Se llamó Mercedes, pero ella misma cuando era muy niña pronunciaba su nombre como “Ele”, y ese se le quedó para los que le fuímos próximos.
Vivió una vida sencilla y entregada, primero a sus cinco hijos, luego a sus nietos, como la de tantísimas otras mujeres madre, esas que arman el mismo ruido que el mar hace en su orilla, un rumor de olas de amor que nunca se extingue pero que ya no oímos de firme y seguro que es, porque está ahí siempre, simplemente, nada menos.
Pero Ele tenía además espacio en su alma para otras ilusiones.
Le apasionaba leer, y como fumaba mucho y le costaba por eso conciliar el sueño, leía hasta bien tarde en la noche, sobre todo novelas que le traían mil historias, alargando sus horizontes hasta muy lejos.

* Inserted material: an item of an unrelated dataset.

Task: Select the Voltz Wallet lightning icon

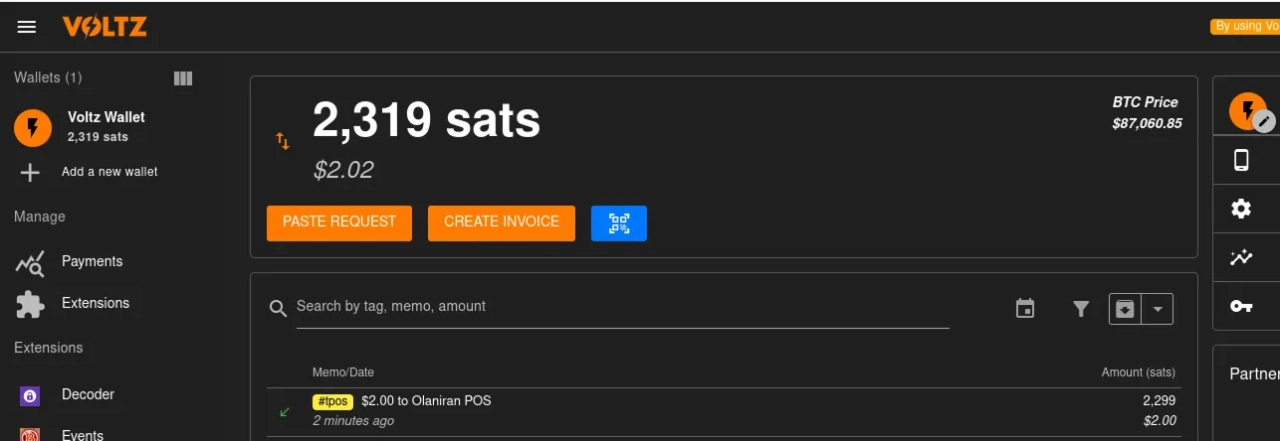Action: tap(33, 127)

Quizá todavía más le apasionaba viajar, para ver lo extraordinario, lo maravilloso que es el mundo. Siendo un ama de casa humilde y paciente viajó muchísimo, eso sí, gota a gota, aprovechando oportunidades para no tener que gastarse el dinero que no tenía. Llegó hasta sitios tan exóticos como Vietnam; de su estancia en Hanoi me contaba que la gente de allí, amable y hospitalaria, nunca mencionaba la maldita guerra que los asoló durante muchos años; no les quedaba ningún rencor, milagros de Asia, querían simplemente olvidarlo todo.

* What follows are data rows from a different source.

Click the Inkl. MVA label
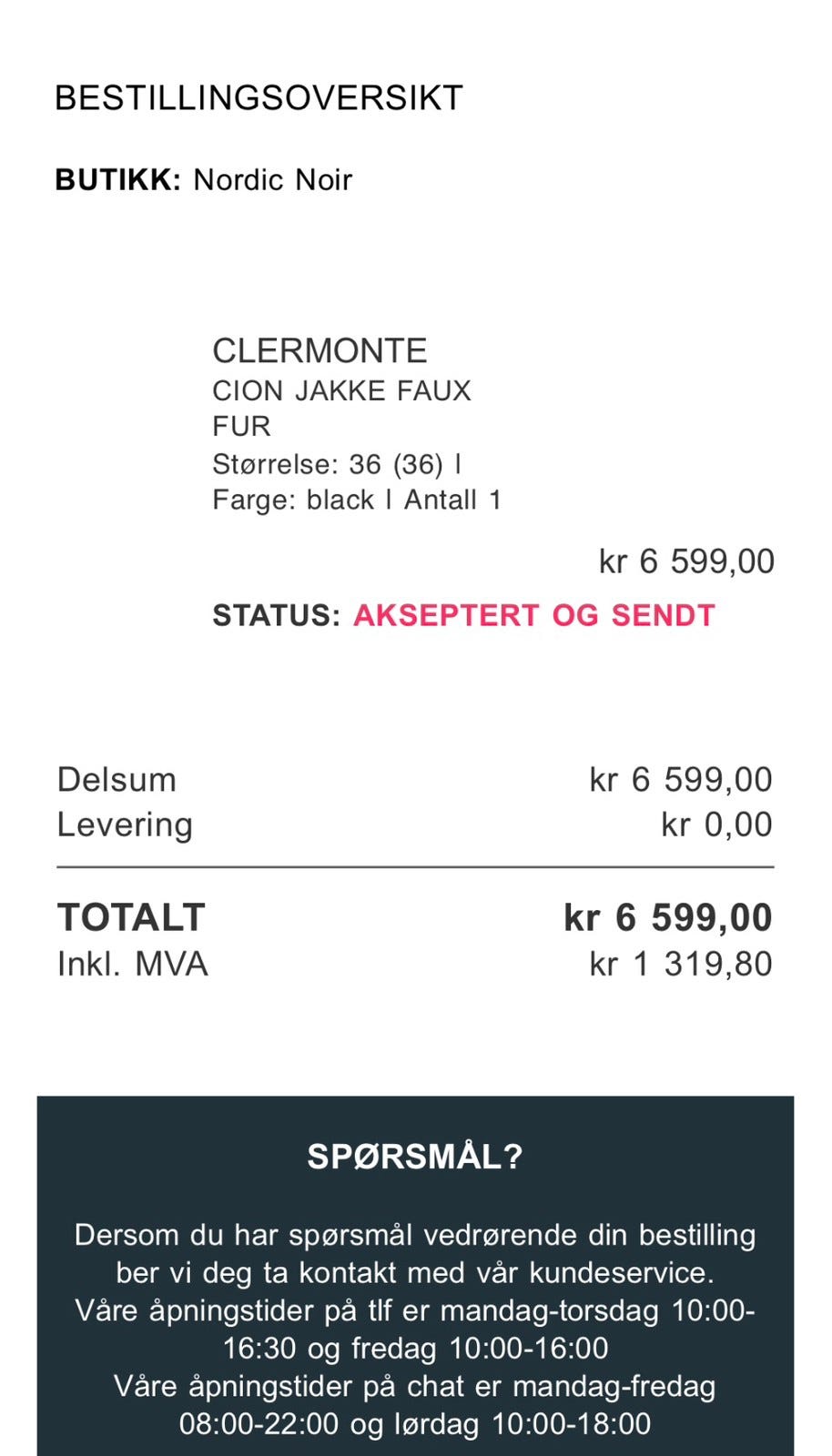This screenshot has height=1456, width=832. (x=133, y=964)
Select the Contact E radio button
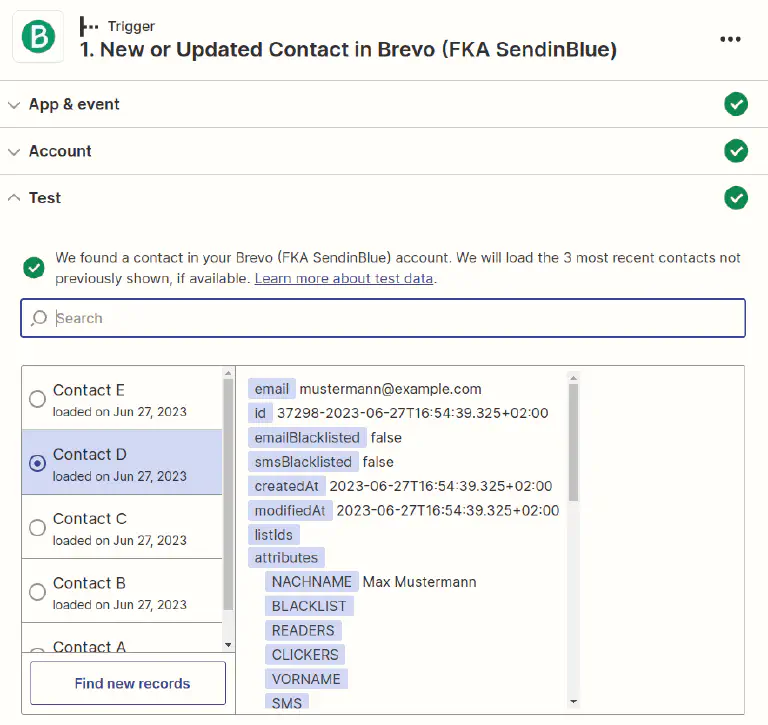This screenshot has width=768, height=725. pos(37,399)
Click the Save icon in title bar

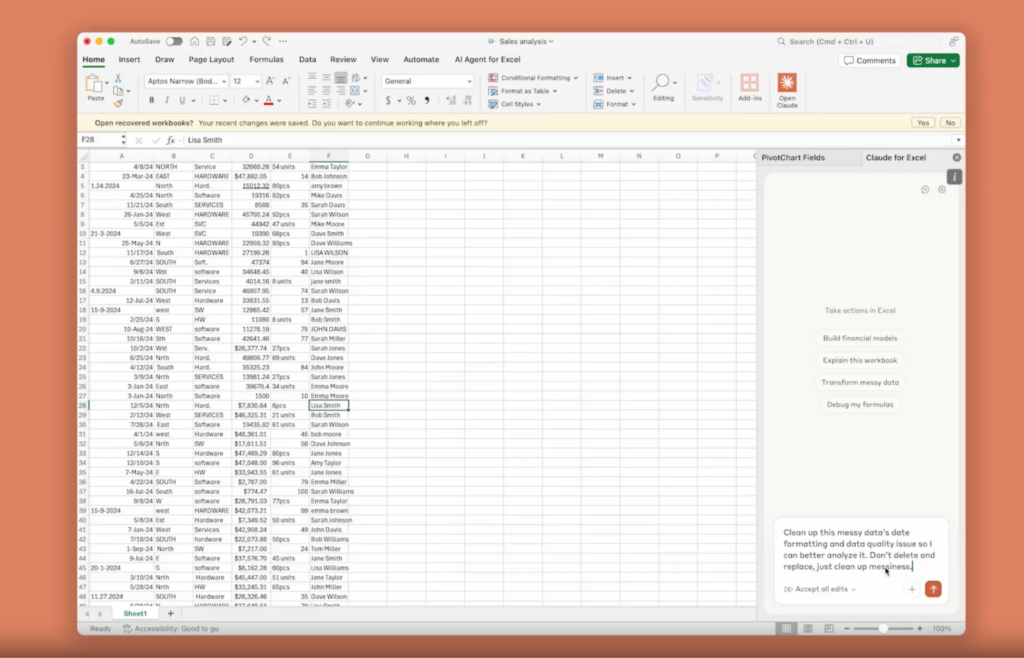[x=210, y=41]
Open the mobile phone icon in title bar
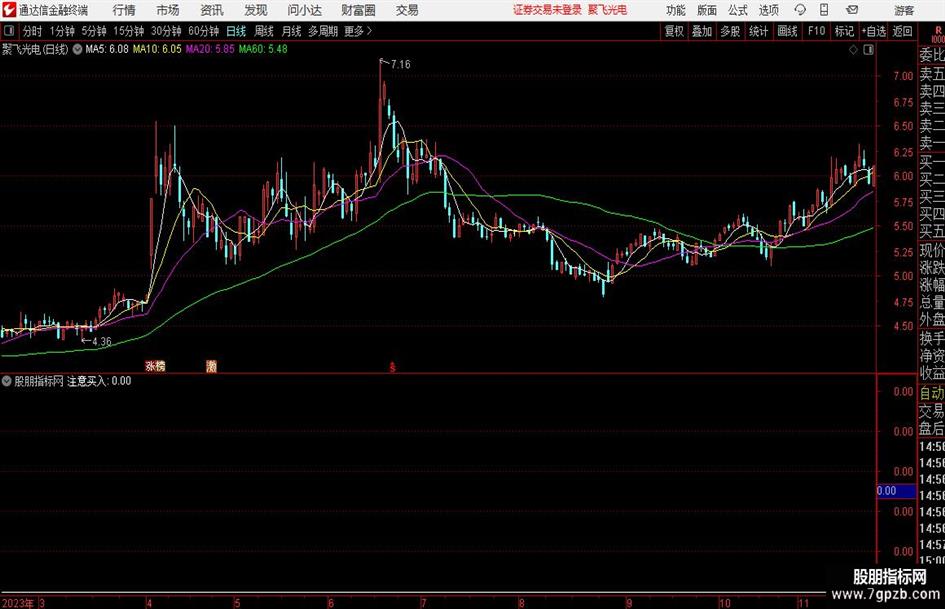The width and height of the screenshot is (945, 609). [x=824, y=10]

Tuvo la ilusión de acompañarme algún día a Chiloé, pero al final no fue posible. Ella me decía que no eran ni los paisajes ni la distancia ni el exotismo austral lo que más le atraía, sino las personas. “Quiero conocer a aquella gente de campo, comprender cómo sienten, cómo son”. Porque estaba convencida de que los chilotes, si tenían las tradiciones que yo le contaba y vivían como yo le decía, merecían el esfuerzo de llegarse hasta ellos.

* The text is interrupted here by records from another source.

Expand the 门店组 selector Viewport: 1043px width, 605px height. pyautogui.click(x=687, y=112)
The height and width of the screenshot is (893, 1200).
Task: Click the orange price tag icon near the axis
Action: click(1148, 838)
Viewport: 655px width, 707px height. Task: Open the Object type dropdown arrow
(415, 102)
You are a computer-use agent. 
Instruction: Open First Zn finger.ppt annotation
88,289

Fue mi lectora más entusiasta, se bebía todo lo que yo escribía, nada más que por eso notaré muchísimo su falta, pero a la vez seguirá estimulándome su recuerdo. Merece sobradamente la pena pasarse la vida en los infiernos de la creación literaria si uno tiene solamente una lectora como ella.
Ha muerto diez años antes de lo que las estadísticas vitales le asignaban como tiempo de vida. Sus últimos meses fueron una manifestación admirable de la valentía, que es serenidad, de los humildes, porque ella fue todo eso.
Dicen que la hora más importante de la vida es la hora de la muerte. Pero no solo para la que muere, sino para todos los que la quieren. La muerte, sí, esa verdad. A nuestra queridísima Ele no la olvidaremos. Solamente por eso, por todo lo mucho que nos deja, ni ha muerto ni morirá nunca del todo.